When you put ‘unsafe-inline’ in the script-src of a content security policy, you are effectively disabling the most important part of content security policy. Content Security Policy was built to combat Cross Site Scripting by requiring that you can only load javascript from a specifically trusted origins. But when you put in ‘unsafe-inline’ you are allowing javascript back into the HTML, which makes XSS possible again.

For the above code to be CSP compliant we can change it to following :

document.getElementById("btn-id").addEventListener("click", doSomething);

The best way is to move the inline javascript into a .js file and then include it on your webpage. Then it is no longer inline. The above code will be part of a app.js file which can then be imported.

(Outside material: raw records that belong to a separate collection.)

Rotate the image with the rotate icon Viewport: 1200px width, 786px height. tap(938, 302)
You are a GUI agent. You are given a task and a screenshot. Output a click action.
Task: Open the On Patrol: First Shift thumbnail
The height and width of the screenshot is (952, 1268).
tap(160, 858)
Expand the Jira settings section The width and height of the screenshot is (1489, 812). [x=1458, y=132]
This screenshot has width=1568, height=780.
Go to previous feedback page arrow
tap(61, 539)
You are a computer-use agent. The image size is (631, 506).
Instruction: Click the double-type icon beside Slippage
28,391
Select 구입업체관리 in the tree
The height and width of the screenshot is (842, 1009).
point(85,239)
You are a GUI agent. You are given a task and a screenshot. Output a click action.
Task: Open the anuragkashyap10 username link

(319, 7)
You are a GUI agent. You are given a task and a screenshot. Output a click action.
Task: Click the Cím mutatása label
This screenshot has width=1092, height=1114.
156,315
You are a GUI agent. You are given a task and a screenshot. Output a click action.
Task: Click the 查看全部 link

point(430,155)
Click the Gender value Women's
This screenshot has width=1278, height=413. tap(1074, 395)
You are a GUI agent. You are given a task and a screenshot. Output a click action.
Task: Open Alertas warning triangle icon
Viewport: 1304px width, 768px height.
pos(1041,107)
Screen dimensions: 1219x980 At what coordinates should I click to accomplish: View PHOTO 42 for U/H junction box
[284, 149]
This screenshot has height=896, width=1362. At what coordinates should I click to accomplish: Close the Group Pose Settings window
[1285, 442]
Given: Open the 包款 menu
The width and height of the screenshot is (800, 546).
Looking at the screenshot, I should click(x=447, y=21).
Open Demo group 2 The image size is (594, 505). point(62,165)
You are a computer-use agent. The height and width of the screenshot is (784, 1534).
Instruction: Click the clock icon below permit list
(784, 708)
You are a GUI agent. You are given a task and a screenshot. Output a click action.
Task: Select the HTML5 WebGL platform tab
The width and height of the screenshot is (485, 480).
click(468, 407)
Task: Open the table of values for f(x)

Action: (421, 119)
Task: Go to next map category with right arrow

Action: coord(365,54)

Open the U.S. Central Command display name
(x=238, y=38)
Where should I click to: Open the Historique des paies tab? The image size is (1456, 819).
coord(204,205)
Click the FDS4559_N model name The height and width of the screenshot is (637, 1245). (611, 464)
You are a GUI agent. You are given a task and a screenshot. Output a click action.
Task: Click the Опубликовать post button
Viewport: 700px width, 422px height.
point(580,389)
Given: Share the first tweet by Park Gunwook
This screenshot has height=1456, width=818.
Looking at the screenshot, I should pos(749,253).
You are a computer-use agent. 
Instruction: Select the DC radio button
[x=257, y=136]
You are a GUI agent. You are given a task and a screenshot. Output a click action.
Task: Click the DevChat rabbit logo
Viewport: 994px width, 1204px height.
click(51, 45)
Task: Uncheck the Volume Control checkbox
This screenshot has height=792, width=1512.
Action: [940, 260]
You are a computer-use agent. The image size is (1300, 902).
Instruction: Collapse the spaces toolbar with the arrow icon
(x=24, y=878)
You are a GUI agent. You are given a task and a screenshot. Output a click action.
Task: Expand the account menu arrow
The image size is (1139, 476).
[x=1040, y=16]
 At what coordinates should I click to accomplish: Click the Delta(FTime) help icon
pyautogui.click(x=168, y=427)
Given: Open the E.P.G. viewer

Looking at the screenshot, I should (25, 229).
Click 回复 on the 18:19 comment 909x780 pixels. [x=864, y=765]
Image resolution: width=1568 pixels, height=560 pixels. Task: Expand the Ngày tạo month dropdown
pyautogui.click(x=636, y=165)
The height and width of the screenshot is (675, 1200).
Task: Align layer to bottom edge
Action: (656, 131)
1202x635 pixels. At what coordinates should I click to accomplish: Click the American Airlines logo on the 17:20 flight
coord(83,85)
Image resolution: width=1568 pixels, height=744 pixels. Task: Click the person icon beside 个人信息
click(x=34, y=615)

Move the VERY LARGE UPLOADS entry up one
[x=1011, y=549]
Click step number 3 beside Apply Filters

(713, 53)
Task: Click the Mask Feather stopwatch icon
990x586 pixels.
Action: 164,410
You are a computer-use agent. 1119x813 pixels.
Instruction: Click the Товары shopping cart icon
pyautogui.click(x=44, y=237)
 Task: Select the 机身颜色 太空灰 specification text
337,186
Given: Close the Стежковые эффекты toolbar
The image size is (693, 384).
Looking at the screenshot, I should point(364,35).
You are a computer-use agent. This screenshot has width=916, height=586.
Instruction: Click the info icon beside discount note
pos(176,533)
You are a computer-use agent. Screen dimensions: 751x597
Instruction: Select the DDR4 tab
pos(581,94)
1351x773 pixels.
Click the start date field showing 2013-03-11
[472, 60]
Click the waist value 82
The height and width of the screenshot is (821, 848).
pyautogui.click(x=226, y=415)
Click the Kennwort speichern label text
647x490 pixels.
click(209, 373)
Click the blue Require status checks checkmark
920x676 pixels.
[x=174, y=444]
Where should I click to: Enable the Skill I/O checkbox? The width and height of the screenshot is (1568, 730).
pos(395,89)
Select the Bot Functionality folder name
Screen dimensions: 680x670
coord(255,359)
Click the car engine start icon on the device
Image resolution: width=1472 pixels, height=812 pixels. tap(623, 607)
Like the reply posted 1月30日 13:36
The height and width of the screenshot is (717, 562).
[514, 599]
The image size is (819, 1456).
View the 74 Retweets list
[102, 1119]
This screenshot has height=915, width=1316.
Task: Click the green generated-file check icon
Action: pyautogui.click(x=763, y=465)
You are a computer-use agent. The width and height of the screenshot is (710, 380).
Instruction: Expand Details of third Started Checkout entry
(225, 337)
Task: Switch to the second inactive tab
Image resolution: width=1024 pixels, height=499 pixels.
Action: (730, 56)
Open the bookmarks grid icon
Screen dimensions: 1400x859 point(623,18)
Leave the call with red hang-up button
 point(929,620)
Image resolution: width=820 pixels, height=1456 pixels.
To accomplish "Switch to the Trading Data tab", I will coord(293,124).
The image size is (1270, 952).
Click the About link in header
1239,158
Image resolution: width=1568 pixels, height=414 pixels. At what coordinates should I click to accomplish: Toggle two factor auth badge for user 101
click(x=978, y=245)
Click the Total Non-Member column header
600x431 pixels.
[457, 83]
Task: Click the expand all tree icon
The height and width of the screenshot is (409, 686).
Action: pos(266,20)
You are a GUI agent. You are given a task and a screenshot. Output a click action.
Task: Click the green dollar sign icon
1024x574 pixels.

The recent versions of Primefaces provides it’s support for CSP where you can enable the CSP support for Primefaces application by adding a context param for the same

<context-param>
<param-name>primefaces.CSP</param-name>
<param-value>true</param-value>
</context-param>

PrimeFaces has chosen to support the NONCE (number used once) based checking for script evaluation only. Nonce attributes are automatically added to all script tags discovered by PrimeFaces. Nonce attributes are composed of base64 values and are verified against the nonce sent in the CSP header, and only matching nonces are allowed to execute.

For more information :

https://primefaces.github.io/primefaces/8_0/#/core/contentsecuritypolicy

Unsafe-eval :

Content-Security-Policy: script-src 'unsafe-eval'

Unsafe eval controls several script execution methods that generate code from string. If we have CSP enabled and do not have unsafe-eval added as part of script-src directive following methods will be blocked :

The unsafe-eval keyword enables javascript code to be executed from strings which can be used by attackers to inject malicious code into webpage. Eval in every language means “take this string and execute it code.” Sure, you may be using eval in a semi-safe way, but as long as you allow it at all, you are saying “anyone is allowed to execute arbitrary code in my application given an entry point”. Many languages depend on such string handling for triggering inline events but it is always important to find alternatives for securing the application.